And it is not just physical injuries that are suffered by gardaí because many may not have the right defence, at the right time. A report by Dr Finian Fallon recently commissioned by the GRA, concluded that some 27% of the frontline were, “walking wounded” when it came to their mental health and one in four may be suffering from post-traumatic stress disorder.

Being unsafe at work has a huge effect on both the physical and mental welbeing of members. Indeed, there is no comparable occupation where employees are likely to suffer such a debilitating range of injuries and subsequent illnesses while simply carrying out their normal operational duties.

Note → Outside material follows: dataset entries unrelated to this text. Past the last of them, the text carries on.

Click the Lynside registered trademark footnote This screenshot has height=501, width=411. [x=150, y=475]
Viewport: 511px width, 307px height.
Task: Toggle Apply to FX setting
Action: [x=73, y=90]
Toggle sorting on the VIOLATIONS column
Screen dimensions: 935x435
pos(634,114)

We throw them to the wolves

Yet each day we continue to throw these men and women to the wolves. frontline members have an ASP (extendable baton) and pepper spray – which are simply not sufficient on their own. Tasers are a less than lethal use of force option that can assist gardaí when dealing with aggressive and/or armed offenders.

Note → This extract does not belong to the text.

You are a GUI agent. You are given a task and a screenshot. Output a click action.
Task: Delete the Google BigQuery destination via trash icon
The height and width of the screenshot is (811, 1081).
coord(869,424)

They reduce risk of injury to police officers and members of the public. Period. We know they work – that is why certain sections within the force, such as the Armed Support Units and the Emergency Response Unit, have already been issued with them. Now it is time to ensure that all our officers are safe.

The facts speak for themselves. Nine times out of ten, the taser’s red dot will ensure offender compliance. They can be deployed at a safe distance and immobilisation and pain cease once the taser is turned off so that normally only minimal aftercare is required.

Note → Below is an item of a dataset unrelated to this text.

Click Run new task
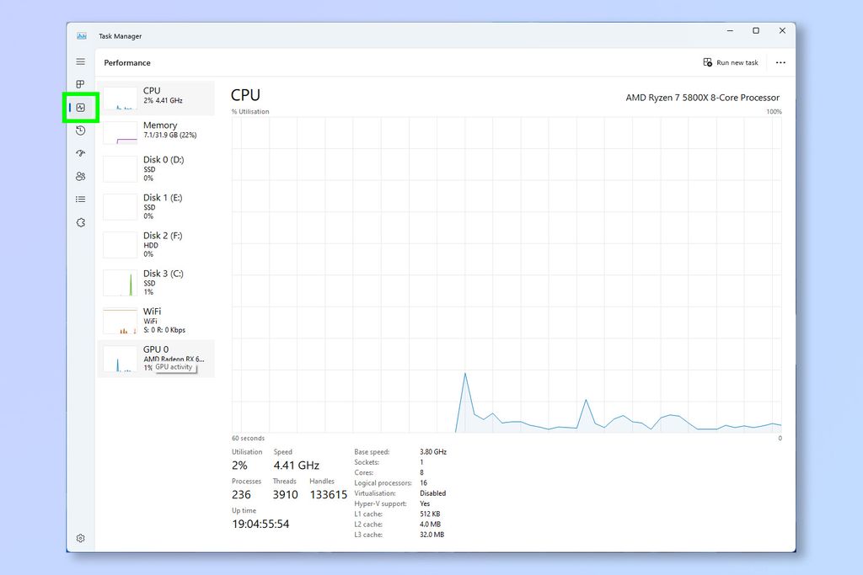 730,61
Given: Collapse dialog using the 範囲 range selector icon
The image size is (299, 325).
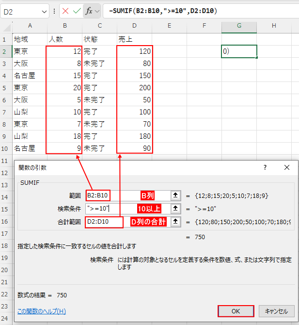Looking at the screenshot, I should 175,195.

In fact, a study conducted in the United States has found that 99.75% of suspects who had been subjected to taser use had no significant injuries. Taser use has also been shown to provide positive benefits to police officers. A Houston Police Department study  found the number of worker compensation claims by officers declined by as much as 93% due to deploying tasers as a means of less lethal force.

Suspect injuries have also been impacted by taser use, trimming the percentage of their injuries by as much as 60%.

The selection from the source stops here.